What you are asked to do:
Because the listing below is to be kept intact, restate all of it word for word.

───── Information supplied

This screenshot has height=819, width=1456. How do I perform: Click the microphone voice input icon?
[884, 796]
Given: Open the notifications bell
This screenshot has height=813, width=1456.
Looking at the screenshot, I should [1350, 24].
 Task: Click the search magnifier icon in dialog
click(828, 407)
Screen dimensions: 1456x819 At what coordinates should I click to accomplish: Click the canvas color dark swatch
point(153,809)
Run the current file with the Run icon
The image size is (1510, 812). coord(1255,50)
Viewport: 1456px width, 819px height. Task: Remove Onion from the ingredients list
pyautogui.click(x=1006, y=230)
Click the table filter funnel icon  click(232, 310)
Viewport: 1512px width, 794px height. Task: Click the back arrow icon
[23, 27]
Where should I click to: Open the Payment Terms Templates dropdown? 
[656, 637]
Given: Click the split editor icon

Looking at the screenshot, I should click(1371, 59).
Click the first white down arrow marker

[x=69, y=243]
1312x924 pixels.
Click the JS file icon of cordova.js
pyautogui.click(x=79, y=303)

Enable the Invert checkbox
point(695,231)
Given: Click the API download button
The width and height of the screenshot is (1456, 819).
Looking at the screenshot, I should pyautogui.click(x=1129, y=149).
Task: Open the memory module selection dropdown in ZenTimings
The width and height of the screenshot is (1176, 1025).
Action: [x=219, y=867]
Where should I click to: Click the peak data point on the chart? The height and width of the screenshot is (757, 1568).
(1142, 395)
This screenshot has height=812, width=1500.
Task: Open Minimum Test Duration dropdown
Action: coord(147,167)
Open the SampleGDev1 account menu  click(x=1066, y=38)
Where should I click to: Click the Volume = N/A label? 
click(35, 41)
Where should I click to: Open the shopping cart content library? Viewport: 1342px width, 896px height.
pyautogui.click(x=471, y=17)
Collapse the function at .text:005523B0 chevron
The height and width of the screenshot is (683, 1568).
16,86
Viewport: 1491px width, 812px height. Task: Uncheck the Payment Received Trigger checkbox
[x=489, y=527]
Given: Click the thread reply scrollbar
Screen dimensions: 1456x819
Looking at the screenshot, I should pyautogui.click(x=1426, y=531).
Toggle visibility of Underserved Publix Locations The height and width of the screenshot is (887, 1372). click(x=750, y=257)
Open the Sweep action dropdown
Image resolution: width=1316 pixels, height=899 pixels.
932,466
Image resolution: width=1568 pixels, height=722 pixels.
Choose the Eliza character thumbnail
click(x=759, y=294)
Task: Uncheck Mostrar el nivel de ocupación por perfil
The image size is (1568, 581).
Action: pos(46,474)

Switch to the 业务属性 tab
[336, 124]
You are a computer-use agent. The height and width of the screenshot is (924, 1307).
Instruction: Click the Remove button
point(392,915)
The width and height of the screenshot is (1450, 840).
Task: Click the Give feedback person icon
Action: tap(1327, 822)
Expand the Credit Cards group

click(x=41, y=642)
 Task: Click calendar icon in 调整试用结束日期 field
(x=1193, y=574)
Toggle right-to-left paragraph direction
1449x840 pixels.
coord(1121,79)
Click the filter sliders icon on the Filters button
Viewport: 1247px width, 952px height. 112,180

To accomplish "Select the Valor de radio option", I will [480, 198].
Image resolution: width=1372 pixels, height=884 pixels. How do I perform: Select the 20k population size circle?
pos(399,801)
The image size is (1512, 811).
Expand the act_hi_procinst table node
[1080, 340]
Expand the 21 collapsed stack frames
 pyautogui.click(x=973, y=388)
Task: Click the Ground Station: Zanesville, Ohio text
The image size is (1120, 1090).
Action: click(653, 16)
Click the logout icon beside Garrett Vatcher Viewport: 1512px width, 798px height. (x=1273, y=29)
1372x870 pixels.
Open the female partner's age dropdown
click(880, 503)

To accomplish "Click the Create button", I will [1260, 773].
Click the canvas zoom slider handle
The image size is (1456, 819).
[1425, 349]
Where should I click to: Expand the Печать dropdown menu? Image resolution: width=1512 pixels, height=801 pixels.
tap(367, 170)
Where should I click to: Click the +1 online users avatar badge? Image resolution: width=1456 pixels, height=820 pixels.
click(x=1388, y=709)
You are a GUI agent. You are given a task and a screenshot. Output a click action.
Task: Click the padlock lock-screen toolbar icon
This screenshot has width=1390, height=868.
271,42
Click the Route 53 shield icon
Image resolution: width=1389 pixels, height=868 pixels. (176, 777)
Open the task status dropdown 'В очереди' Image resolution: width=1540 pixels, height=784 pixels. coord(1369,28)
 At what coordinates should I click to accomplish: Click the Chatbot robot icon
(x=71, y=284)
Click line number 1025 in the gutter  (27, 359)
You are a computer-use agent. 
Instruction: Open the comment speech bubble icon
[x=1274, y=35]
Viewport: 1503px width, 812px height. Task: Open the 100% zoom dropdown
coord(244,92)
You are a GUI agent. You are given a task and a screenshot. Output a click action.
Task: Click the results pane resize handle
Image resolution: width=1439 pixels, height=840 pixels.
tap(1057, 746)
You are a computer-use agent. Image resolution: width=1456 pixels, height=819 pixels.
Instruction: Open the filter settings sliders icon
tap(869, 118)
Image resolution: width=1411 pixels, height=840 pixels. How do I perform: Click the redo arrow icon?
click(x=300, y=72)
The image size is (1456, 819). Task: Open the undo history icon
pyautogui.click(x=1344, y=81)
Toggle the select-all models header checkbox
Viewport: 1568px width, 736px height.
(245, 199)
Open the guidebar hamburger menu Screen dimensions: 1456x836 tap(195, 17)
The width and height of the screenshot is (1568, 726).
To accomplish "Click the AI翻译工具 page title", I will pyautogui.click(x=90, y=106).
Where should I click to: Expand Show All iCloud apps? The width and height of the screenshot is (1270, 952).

──────────

Reply:
This screenshot has height=819, width=1456. How do I perform: Click the microphone voice input icon?
[884, 796]
Given: Open the notifications bell
This screenshot has height=813, width=1456.
Looking at the screenshot, I should [1350, 24].
 Task: Click the search magnifier icon in dialog
click(828, 407)
Screen dimensions: 1456x819 At what coordinates should I click to accomplish: Click the canvas color dark swatch
point(153,809)
Run the current file with the Run icon
The image size is (1510, 812). coord(1255,50)
Viewport: 1456px width, 819px height. Task: Remove Onion from the ingredients list
pyautogui.click(x=1006, y=230)
Click the table filter funnel icon  click(232, 310)
Viewport: 1512px width, 794px height. Task: Click the back arrow icon
[23, 27]
Where should I click to: Open the Payment Terms Templates dropdown? 
[656, 637]
Given: Click the split editor icon

Looking at the screenshot, I should click(1371, 59).
Click the first white down arrow marker

[x=69, y=243]
1312x924 pixels.
Click the JS file icon of cordova.js
pyautogui.click(x=79, y=303)

Enable the Invert checkbox
point(695,231)
Given: Click the API download button
The width and height of the screenshot is (1456, 819).
Looking at the screenshot, I should pyautogui.click(x=1129, y=149).
Task: Open the memory module selection dropdown in ZenTimings
The width and height of the screenshot is (1176, 1025).
Action: [x=219, y=867]
Where should I click to: Click the peak data point on the chart? The height and width of the screenshot is (757, 1568).
(1142, 395)
This screenshot has height=812, width=1500.
Task: Open Minimum Test Duration dropdown
Action: coord(147,167)
Open the SampleGDev1 account menu  click(x=1066, y=38)
Where should I click to: Click the Volume = N/A label? 
click(35, 41)
Where should I click to: Open the shopping cart content library? Viewport: 1342px width, 896px height.
pyautogui.click(x=471, y=17)
Collapse the function at .text:005523B0 chevron
The height and width of the screenshot is (683, 1568).
16,86
Viewport: 1491px width, 812px height. Task: Uncheck the Payment Received Trigger checkbox
[x=489, y=527]
Given: Click the thread reply scrollbar
Screen dimensions: 1456x819
Looking at the screenshot, I should pyautogui.click(x=1426, y=531).
Toggle visibility of Underserved Publix Locations The height and width of the screenshot is (887, 1372). click(x=750, y=257)
Open the Sweep action dropdown
Image resolution: width=1316 pixels, height=899 pixels.
932,466
Image resolution: width=1568 pixels, height=722 pixels.
Choose the Eliza character thumbnail
click(x=759, y=294)
Task: Uncheck Mostrar el nivel de ocupación por perfil
The image size is (1568, 581).
Action: pos(46,474)

Switch to the 业务属性 tab
[336, 124]
You are a computer-use agent. The height and width of the screenshot is (924, 1307).
Instruction: Click the Remove button
point(392,915)
The width and height of the screenshot is (1450, 840).
Task: Click the Give feedback person icon
Action: tap(1327, 822)
Expand the Credit Cards group

click(x=41, y=642)
 Task: Click calendar icon in 调整试用结束日期 field
(x=1193, y=574)
Toggle right-to-left paragraph direction
1449x840 pixels.
coord(1121,79)
Click the filter sliders icon on the Filters button
Viewport: 1247px width, 952px height. 112,180

To accomplish "Select the Valor de radio option", I will [480, 198].
Image resolution: width=1372 pixels, height=884 pixels. How do I perform: Select the 20k population size circle?
pos(399,801)
The image size is (1512, 811).
Expand the act_hi_procinst table node
[1080, 340]
Expand the 21 collapsed stack frames
 pyautogui.click(x=973, y=388)
Task: Click the Ground Station: Zanesville, Ohio text
The image size is (1120, 1090).
Action: click(653, 16)
Click the logout icon beside Garrett Vatcher Viewport: 1512px width, 798px height. (x=1273, y=29)
1372x870 pixels.
Open the female partner's age dropdown
click(880, 503)

To accomplish "Click the Create button", I will [1260, 773].
Click the canvas zoom slider handle
The image size is (1456, 819).
[1425, 349]
Where should I click to: Expand the Печать dropdown menu? Image resolution: width=1512 pixels, height=801 pixels.
tap(367, 170)
Where should I click to: Click the +1 online users avatar badge? Image resolution: width=1456 pixels, height=820 pixels.
click(x=1388, y=709)
You are a GUI agent. You are given a task and a screenshot. Output a click action.
Task: Click the padlock lock-screen toolbar icon
This screenshot has width=1390, height=868.
271,42
Click the Route 53 shield icon
Image resolution: width=1389 pixels, height=868 pixels. (176, 777)
Open the task status dropdown 'В очереди' Image resolution: width=1540 pixels, height=784 pixels. coord(1369,28)
 At what coordinates should I click to accomplish: Click the Chatbot robot icon
(x=71, y=284)
Click line number 1025 in the gutter  (27, 359)
You are a computer-use agent. 
Instruction: Open the comment speech bubble icon
[x=1274, y=35]
Viewport: 1503px width, 812px height. Task: Open the 100% zoom dropdown
coord(244,92)
You are a GUI agent. You are given a task and a screenshot. Output a click action.
Task: Click the results pane resize handle
Image resolution: width=1439 pixels, height=840 pixels.
tap(1057, 746)
You are a computer-use agent. Image resolution: width=1456 pixels, height=819 pixels.
Instruction: Open the filter settings sliders icon
tap(869, 118)
Image resolution: width=1411 pixels, height=840 pixels. How do I perform: Click the redo arrow icon?
click(x=300, y=72)
The image size is (1456, 819). Task: Open the undo history icon
pyautogui.click(x=1344, y=81)
Toggle the select-all models header checkbox
Viewport: 1568px width, 736px height.
(245, 199)
Open the guidebar hamburger menu Screen dimensions: 1456x836 tap(195, 17)
The width and height of the screenshot is (1568, 726).
To accomplish "Click the AI翻译工具 page title", I will pyautogui.click(x=90, y=106).
Where should I click to: Expand Show All iCloud apps? The width and height of the screenshot is (1270, 952).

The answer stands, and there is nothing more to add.